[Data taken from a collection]
· · · ·

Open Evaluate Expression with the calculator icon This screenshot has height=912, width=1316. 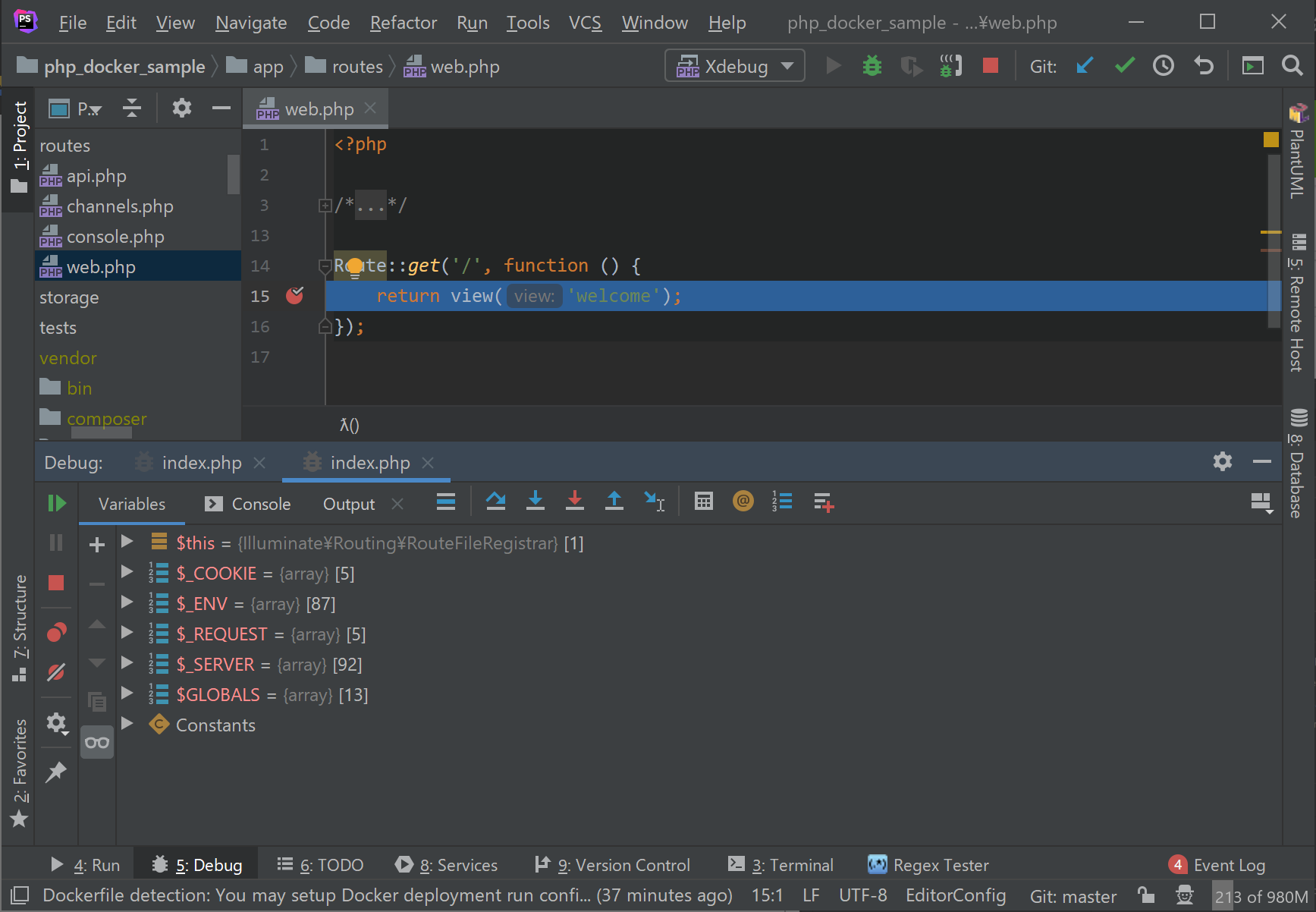703,502
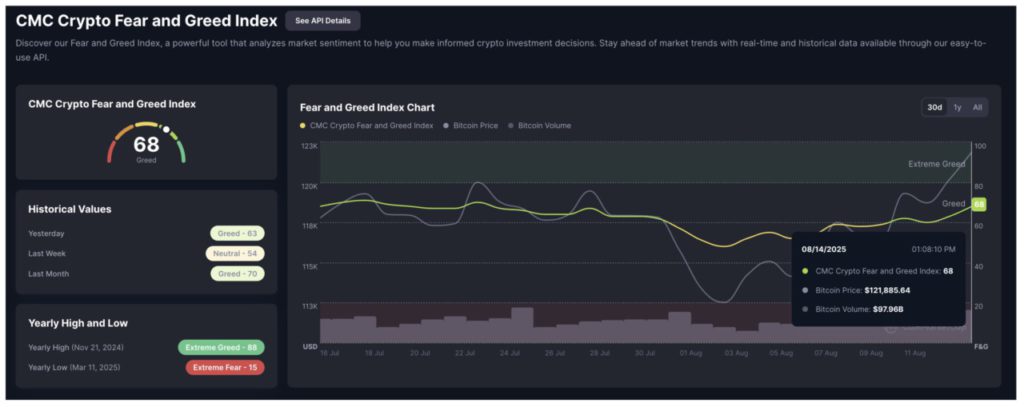Screen dimensions: 1024x407
Task: Click the Yesterday Greed - 63 badge
Action: [x=238, y=233]
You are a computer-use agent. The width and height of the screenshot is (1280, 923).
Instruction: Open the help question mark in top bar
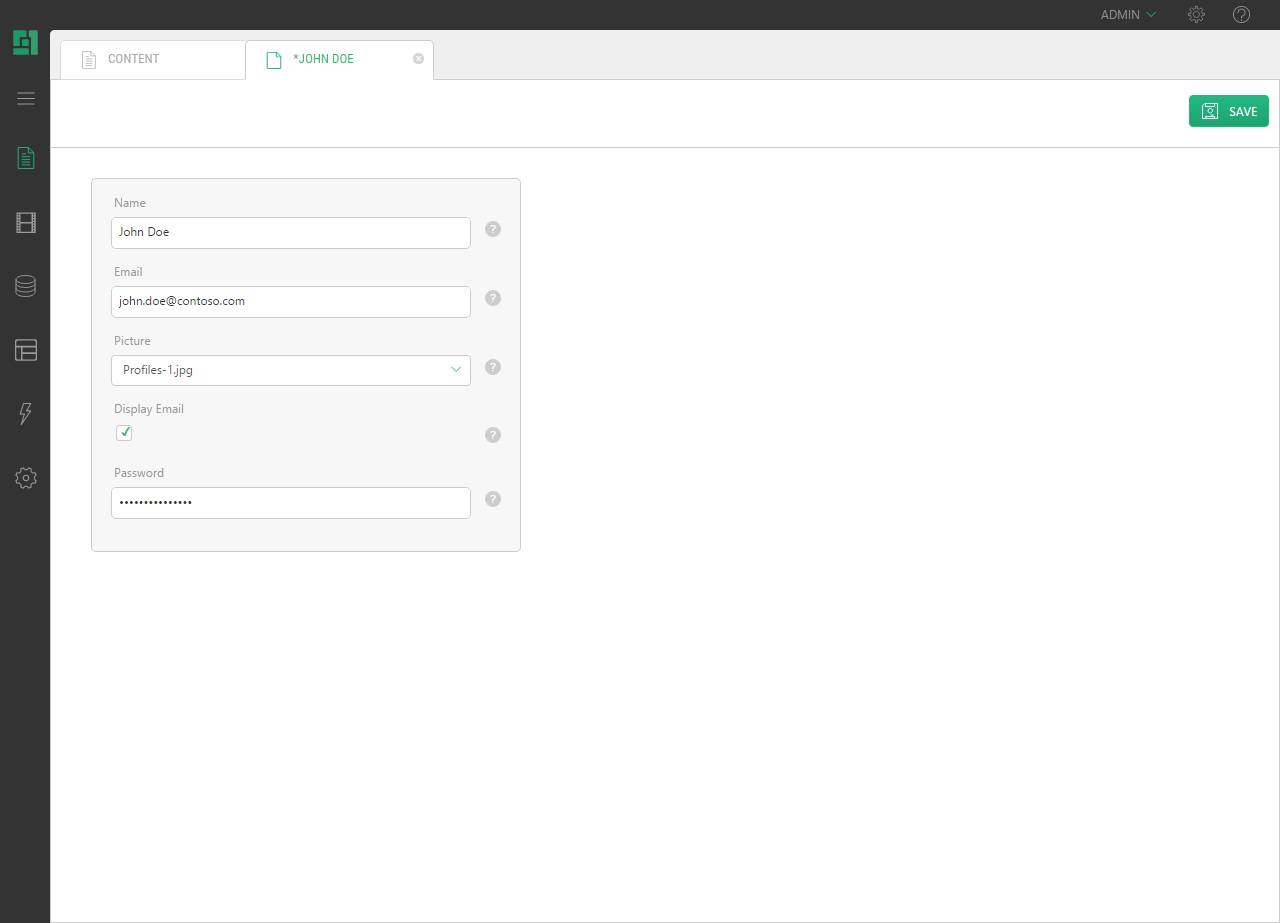pyautogui.click(x=1242, y=15)
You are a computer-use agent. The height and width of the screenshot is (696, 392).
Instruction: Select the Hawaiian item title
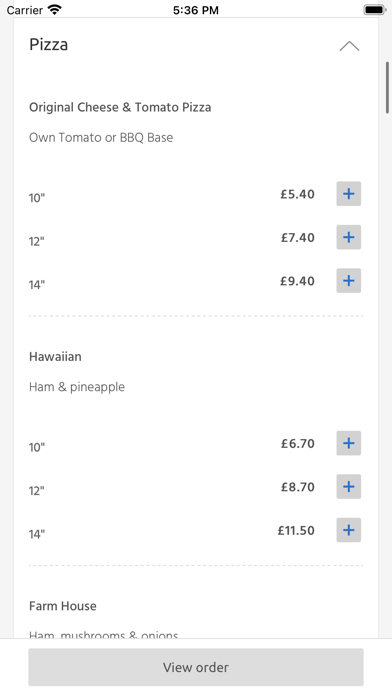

· · · ·

Replace "Instruction" with "Directive" in the part of the data that opens with the line containing "You are a computer-use agent. The width" and closes at the end of the data, keeping everything else the same. Reproduce only that part, with the pictures omitted.

[Reply to the task]
You are a computer-use agent. The width and height of the screenshot is (1280, 923).
Directive: Open the help question mark in top bar
pyautogui.click(x=1242, y=15)
You are a computer-use agent. The height and width of the screenshot is (696, 392).
Directive: Select the Hawaiian item title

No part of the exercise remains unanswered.